**Task description:**
Each entry below needs to be transcribed verbatim; the images should not appear.
***** Available data *****
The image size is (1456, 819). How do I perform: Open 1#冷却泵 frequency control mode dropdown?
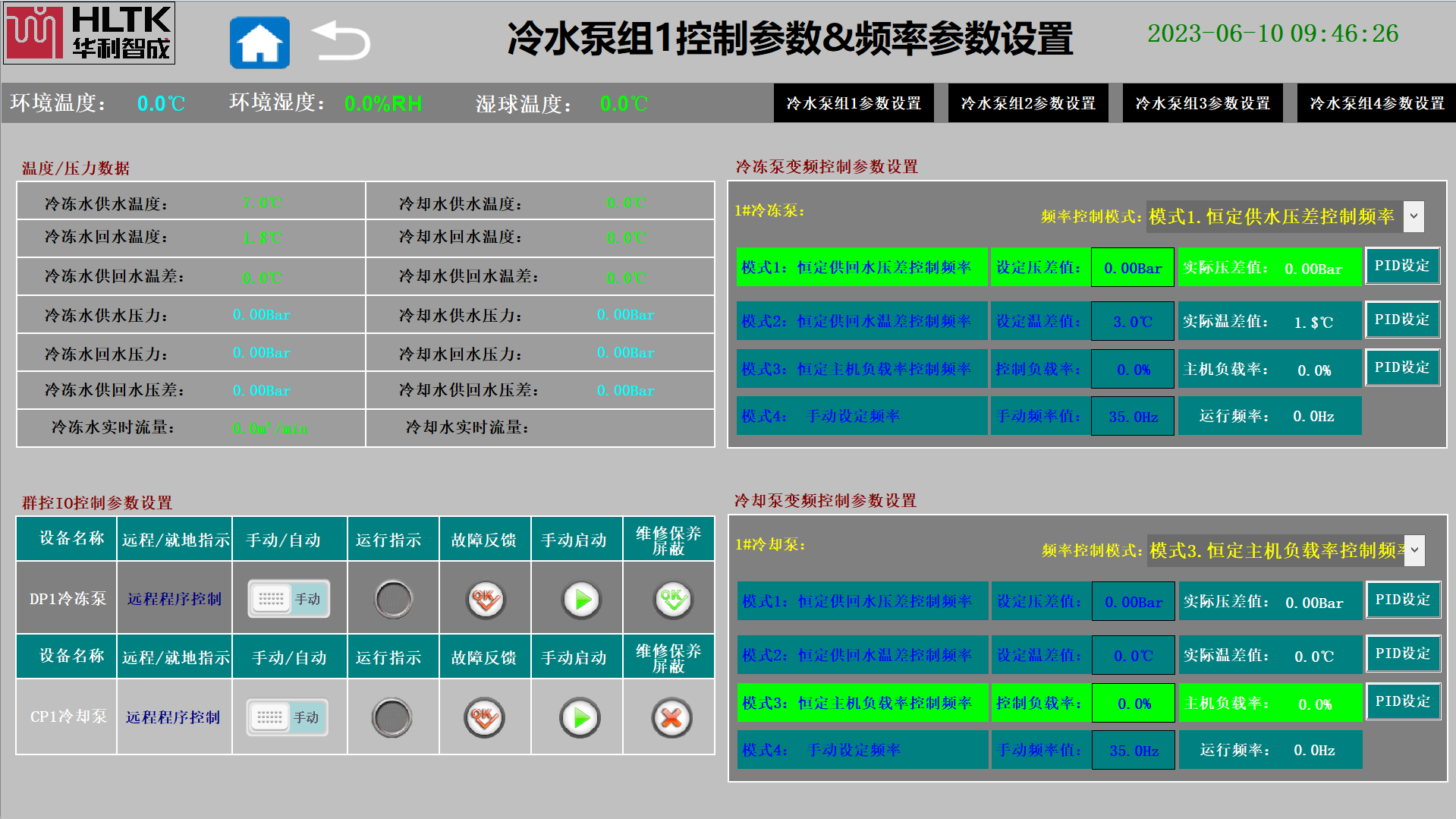[1414, 550]
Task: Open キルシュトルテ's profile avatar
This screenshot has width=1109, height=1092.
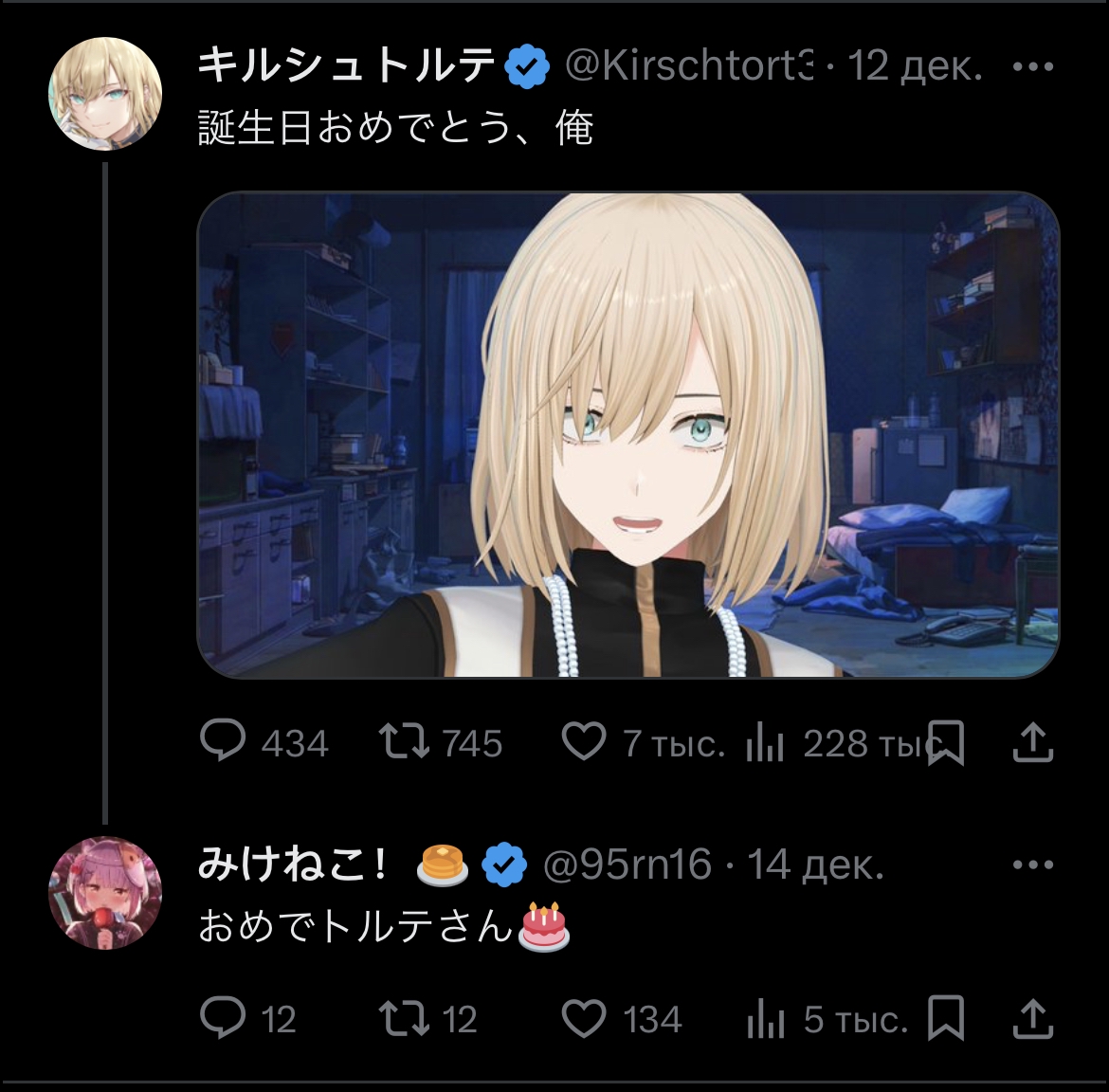Action: click(x=104, y=94)
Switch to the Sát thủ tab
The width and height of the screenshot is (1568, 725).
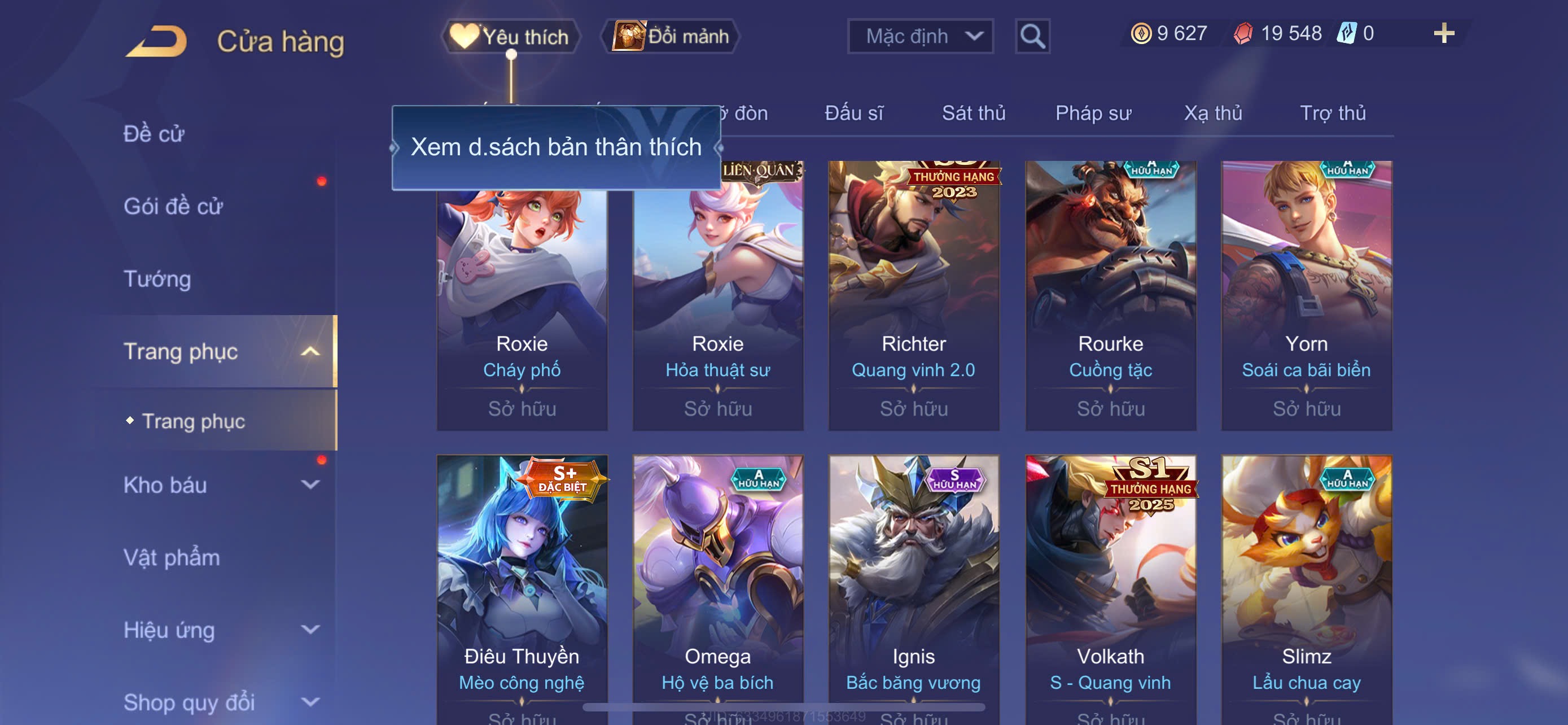(973, 113)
*****
**Exercise response:**
The image size is (1456, 819). How do I perform: Open 1#冷却泵 frequency control mode dropdown?
[1414, 550]
Task: Open キルシュトルテ's profile avatar
This screenshot has width=1109, height=1092.
Action: click(x=104, y=94)
Switch to the Sát thủ tab
The width and height of the screenshot is (1568, 725).
(973, 113)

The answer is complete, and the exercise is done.